Employees before earnings

The purpose of a business changed dramatically in the 1970s and 1980s as Milton Friedman’s shareholder-centric ideas about capitalism became mainstream. His view that the only purpose of the business is to make more and more money for its shareholders above all else changed the game. All of a sudden, if your business could make an extra few million by laying off an entire department this quarter to boost earnings, then it should be done. It doesn’t matter if the company had made a record profit the year before and made $1bn for its shareholders, it could make even more money this quarter if it makes the short term decision to close an extra department. This was not the case before the change in shareholder relationship. This meant employees were better paid, there was no large wealth inequality and employees had better job security. By focusing on long term success, a business understood that it needed to treat its employees well over the long term. Its no surprise that employee retention was sky high prior to this change in relationship, but not only that, business longevity was also much higher before this change too. Businesses existed for a much longer period of time than they do today because they were built to be sustainable. A business must of course be sustainable and profitable, but profit should not come at a cost of long-term viability.
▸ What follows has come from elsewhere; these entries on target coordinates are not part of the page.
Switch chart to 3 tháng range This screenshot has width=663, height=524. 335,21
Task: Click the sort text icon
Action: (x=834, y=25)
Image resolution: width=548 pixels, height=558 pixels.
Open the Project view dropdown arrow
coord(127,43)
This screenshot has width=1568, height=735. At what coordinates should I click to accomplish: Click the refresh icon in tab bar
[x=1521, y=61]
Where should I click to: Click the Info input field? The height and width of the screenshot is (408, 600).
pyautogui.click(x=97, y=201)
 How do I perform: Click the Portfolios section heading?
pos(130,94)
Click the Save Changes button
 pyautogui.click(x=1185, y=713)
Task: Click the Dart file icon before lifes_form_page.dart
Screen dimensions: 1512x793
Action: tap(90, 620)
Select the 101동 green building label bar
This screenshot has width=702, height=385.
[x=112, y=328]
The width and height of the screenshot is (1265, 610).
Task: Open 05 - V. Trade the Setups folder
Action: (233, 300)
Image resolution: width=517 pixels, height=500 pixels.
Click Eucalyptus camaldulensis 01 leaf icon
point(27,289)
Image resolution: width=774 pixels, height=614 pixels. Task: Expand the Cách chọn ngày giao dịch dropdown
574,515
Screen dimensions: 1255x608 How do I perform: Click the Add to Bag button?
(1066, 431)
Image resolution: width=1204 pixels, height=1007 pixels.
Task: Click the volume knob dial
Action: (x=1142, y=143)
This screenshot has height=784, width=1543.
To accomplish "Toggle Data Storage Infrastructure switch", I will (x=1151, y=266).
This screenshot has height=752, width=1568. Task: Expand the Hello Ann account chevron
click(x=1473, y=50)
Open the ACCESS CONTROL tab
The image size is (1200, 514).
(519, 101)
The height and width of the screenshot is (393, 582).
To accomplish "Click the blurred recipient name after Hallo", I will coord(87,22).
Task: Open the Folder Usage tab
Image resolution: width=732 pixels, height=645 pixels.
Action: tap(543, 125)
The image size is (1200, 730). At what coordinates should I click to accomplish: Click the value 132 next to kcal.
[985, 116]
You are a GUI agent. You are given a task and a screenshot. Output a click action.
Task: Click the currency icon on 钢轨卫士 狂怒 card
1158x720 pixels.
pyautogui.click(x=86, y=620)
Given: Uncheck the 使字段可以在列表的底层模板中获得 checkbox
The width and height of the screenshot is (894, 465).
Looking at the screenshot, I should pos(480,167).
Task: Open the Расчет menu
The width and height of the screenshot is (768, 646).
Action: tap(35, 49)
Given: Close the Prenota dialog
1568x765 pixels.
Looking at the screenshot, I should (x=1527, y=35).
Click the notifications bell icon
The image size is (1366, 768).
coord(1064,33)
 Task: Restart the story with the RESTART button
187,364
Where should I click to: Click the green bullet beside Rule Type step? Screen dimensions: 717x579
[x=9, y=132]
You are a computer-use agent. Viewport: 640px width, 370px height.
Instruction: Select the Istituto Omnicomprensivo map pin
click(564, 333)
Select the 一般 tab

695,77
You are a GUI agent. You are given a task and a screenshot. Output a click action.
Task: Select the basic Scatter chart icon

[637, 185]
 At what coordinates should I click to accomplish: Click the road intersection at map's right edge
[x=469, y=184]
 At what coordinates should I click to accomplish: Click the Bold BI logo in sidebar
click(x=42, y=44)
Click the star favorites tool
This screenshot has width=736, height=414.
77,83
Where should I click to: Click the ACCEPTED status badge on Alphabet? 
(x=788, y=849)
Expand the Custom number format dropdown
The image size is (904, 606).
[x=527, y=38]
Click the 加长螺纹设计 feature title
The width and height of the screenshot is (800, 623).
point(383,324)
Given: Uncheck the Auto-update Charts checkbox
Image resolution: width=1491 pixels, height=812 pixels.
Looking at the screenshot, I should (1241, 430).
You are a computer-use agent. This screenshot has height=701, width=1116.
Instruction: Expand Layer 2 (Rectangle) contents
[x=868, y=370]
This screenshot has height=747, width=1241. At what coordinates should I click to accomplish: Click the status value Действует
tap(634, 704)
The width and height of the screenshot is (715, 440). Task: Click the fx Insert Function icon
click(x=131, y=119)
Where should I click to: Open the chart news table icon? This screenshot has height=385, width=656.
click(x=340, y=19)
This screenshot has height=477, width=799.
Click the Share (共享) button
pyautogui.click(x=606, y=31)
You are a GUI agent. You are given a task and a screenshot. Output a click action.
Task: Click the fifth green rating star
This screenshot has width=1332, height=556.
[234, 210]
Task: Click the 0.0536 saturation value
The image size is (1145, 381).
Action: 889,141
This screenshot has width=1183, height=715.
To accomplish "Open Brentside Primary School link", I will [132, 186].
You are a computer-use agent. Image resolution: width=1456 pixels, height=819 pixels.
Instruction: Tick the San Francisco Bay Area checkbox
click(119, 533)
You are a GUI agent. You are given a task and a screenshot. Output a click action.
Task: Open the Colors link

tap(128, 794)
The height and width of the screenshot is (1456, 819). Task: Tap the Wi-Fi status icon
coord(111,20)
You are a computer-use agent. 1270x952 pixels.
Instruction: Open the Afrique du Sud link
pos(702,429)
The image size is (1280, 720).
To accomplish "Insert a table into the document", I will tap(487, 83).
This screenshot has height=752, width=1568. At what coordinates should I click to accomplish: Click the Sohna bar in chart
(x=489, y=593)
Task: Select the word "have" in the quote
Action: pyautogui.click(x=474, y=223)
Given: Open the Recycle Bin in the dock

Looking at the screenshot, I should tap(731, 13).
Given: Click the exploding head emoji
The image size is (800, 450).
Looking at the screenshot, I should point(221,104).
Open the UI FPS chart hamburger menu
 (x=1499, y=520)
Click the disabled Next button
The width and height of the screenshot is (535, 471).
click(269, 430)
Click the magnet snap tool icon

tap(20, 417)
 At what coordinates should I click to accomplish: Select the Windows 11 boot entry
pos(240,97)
It takes visionary leadership not operational know how

It takes courage to stand out and do something differently to everyone else. After all, everyone is focused on best practice and doing what everyone else is doing, often without questioning it. But by being courageous and leading rather than following often reaps the benefits. Part of the reason this rarely happens is because the CEO is often hired from within the organisation and was typically COO or CFO. The individuals in these roles are often great operational people, but very rarely strategic visionaries who can lead the organisation in a new direction. Instead they are focused on keeping the organisation ticking over operationally and maximising its existing efficiency. This is why so many large incumbents have struggled to adapt to the digital era, they know how to do what they do, but creating something new or adjusting the business model radically is often beyond them.